A year ago, Dream VC quietly launched its first inaugural cohort applications with the hopes of closing the investing knowledge gap for check-writers and ecosystem builders across the continent. Fast forward one year later, they have received an overwhelming amount of interest from people curious about investing and contributing to the African startup ecosystem. Across two cohorts alone, they have processed more than 2000 applicants from 30 African countries. With fellows dialing in five continents and multiple time zones.

That being said, they’d like to share some interesting findings they have extracted and learned from the whirlwind that Dream VC has been in from last year to now.

Cohorts

By the end of 2022, Dream VC will have 2 cohorts under its belt with 3 programs run.

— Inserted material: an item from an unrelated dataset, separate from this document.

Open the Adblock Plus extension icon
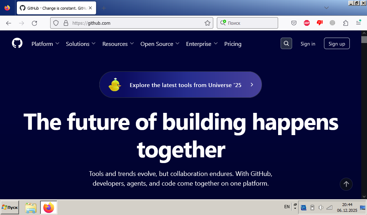Viewport: 367px width, 215px height. click(307, 23)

There has been an increase in total applications despite the difference in price point between the 2021 program and this year.

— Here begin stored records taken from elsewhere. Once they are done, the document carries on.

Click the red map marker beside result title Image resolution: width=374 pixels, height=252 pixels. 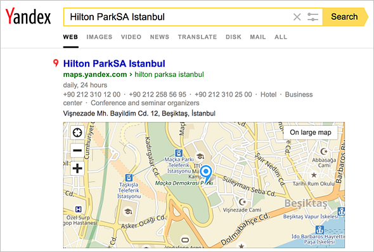pyautogui.click(x=56, y=63)
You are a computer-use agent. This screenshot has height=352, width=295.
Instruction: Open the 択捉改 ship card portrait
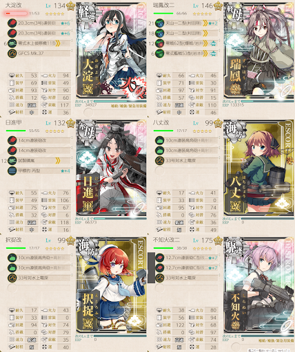(111, 287)
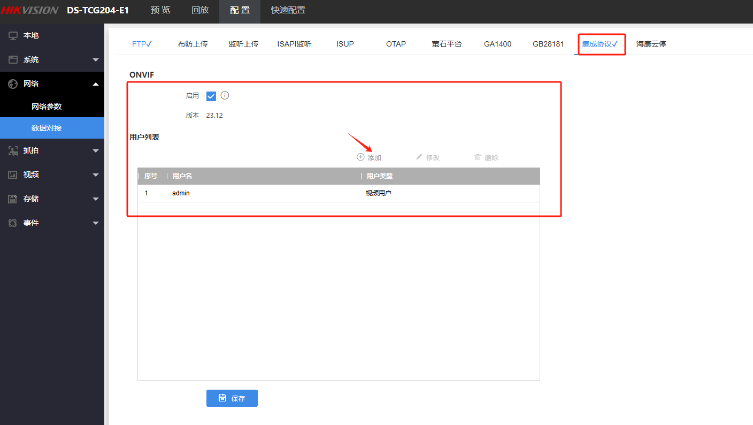753x425 pixels.
Task: Click the 视频 (Video) sidebar icon
Action: tap(13, 174)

Raw Aggregation of Dream VC Applications 2021 vs 2022

Breakdown Of The 2021 Cohort

For its inaugural cohort, they received a total of 1002 applications and had an intake of 31 fellows, with an acceptance rate of 3%. The average age of its fellows was 25, with most being in their mid-twenties to late twenties. And exploring VC as a new career pivot after a few years of full-time work experience. After 4 months of rigorous and community-driven engagements, a total of 19 Fellows graduated from the program with an issued certification.

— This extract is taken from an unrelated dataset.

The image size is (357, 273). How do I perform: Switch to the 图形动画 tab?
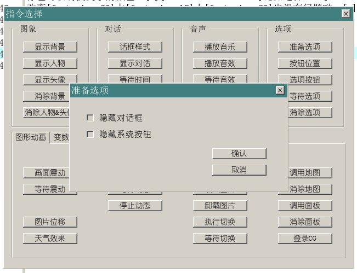(x=31, y=137)
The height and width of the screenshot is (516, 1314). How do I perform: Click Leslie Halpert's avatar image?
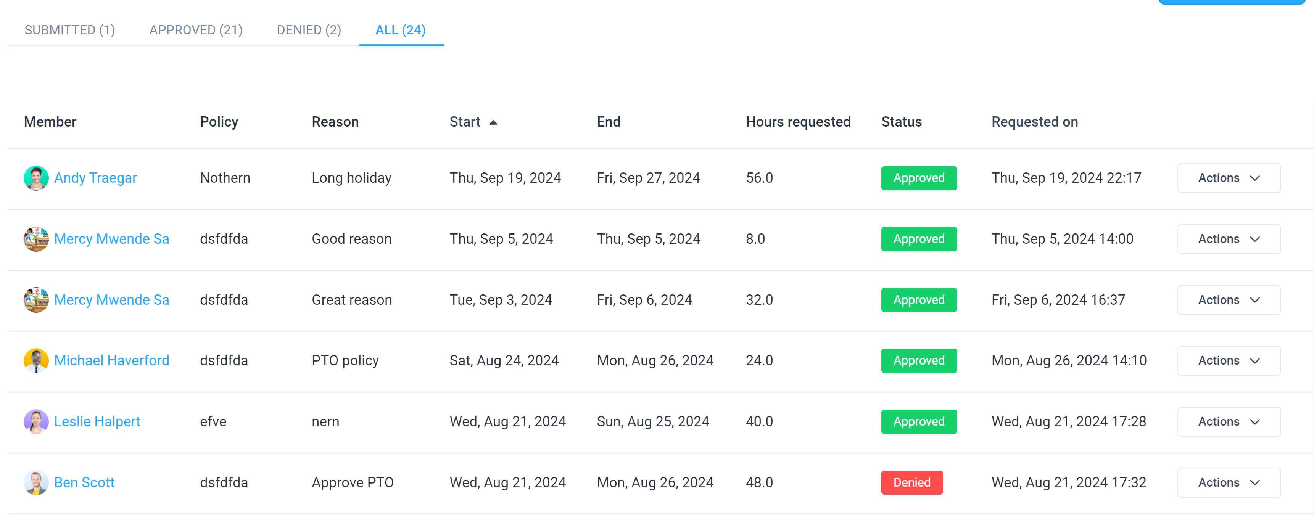(36, 422)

When looking at the specific demographics of Dream VC’s inaugural fellows, findings show that 90% of the fellows were homegrown. Which they classified as having been born, raised, and educated on the continent. They also had 12 African countries represented and 16 different Nationalities in total.

List of countries represented by Dream VC 2021 Applicants

Although its initial intake consisted of 33% women, the final certified graduating fellows consisted of 60% women. Meaning that all of the female fellows who joined the fellowship finished the program.

This is a strong indication of the perseverance of its female fellows in particular. And they are committed to making a strong push to convert more women into its talent pipeline. Especially given that only 15% of the 2021 applicants identified as female. At Dream VC, they urge more women to apply for its programs and also reapply for future cohorts if they were not accepted initially.

Breakdown Of The 2022 Application Cycle

For 2022, Dream VC opened its applications on March 8th and had then remained open for over a month and a half until its final deadline on May 1st. In total, they received a total of 1,375 applications for its Launch into VC (“LIVC”) and Investor Accelerator (“IA”) programs.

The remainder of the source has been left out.